Training used the TensorFlow Object Detection API. I tracked loss convergence, per-class AP, and confusion matrices across all six dataset iterations. Each iteration's model was field-tested before the next round of data collection began. The classification loss consistently exceeded the localization loss. The model had no trouble finding vehicles. The difficulty was telling them apart.
I set the IoU threshold by sweeping confidence values and picking the point where the F1 score peaked. At IoU 0.50, the best F1 was 0.92 and at IoU 0.75 it was 0.88. This gave a clean balance between precision and recall without manual tuning.
For deployment on the Jetson Nano, I used the 320x320 variant of the same architecture. The smaller input maintained the same 91% precision, recall, and F1 across all 12 classes while fitting within the Nano's compute budget.
Tracking and Counting
Detection alone does not produce a count. The same vehicle appears in multiple consecutive frames and must be tracked as one object across the camera's field of view.
I implemented a modified SORT tracker with a Kalman filter for position prediction. The tracker matches detections to tracked objects frame by frame and determines the final class label from the distribution of predictions across a track's lifetime. A virtual counting line marks when a tracked object has fully entered or exited the port. Counting events, not raw detections, are what get sent downstream as JSON over MQTT.
Inference Optimization
The trained 320x320 model ran at 2 fps on the Jetson Nano including pre-processing and post-processing. That was unusable for real-time counting.
Pipelining bought the first gain. I split pre-processing, inference, and post-processing into three separate threads so each stage could run concurrently on the next frame. This brought throughput to 7 fps.

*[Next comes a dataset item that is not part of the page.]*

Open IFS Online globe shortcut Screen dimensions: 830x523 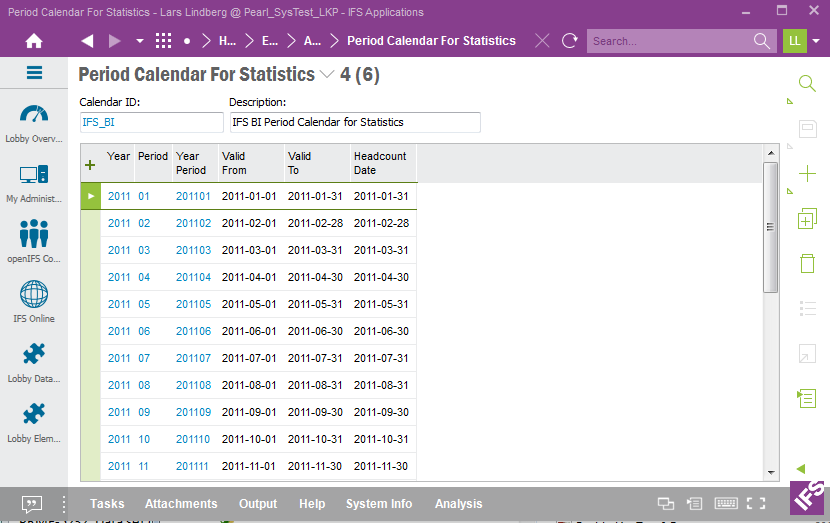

TensorRT brought the rest. I converted the TensorFlow saved model to ONNX, then built a TensorRT engine at FP16 precision. On the 320x320 model, FP16 introduced no measurable accuracy loss. The combination of pipelining and TensorRT optimization brought inference to 26 fps, well above the 15 fps minimum requirement.
The conversion pipeline (TF saved model to ONNX to TensorRT) required ONNX-GraphSurgeon for graph manipulation and PyCUDA for memory management. FP16 on the 320x320 model did exaggerate false positives for cement and freight trucks, which I eliminated by adding negative samples to the training data. The model optimization work was new to the company and was later applied to other projects.
Edge Deployment
The hardest part of edge deployment was the Nano's dependency environment. The JetPack image runs old, version-locked releases of CUDA, cuDNN, and TensorRT that do not match standard Python packages. Most GPU libraries need to be built from source for the Nano's ARM architecture. I wrote Python scripts that automated the full dependency chain from a clean image: installing GPU libraries at the correct versions, building PyCUDA from source, and sequencing every install precisely to avoid silent version conflicts.
The devices could not be removed from the site, so I built an update script that applied changes in place without reimaging. I worked with the company's hardware and software team to integrate these scripts into their device imaging pipeline, making the setup reusable across other projects.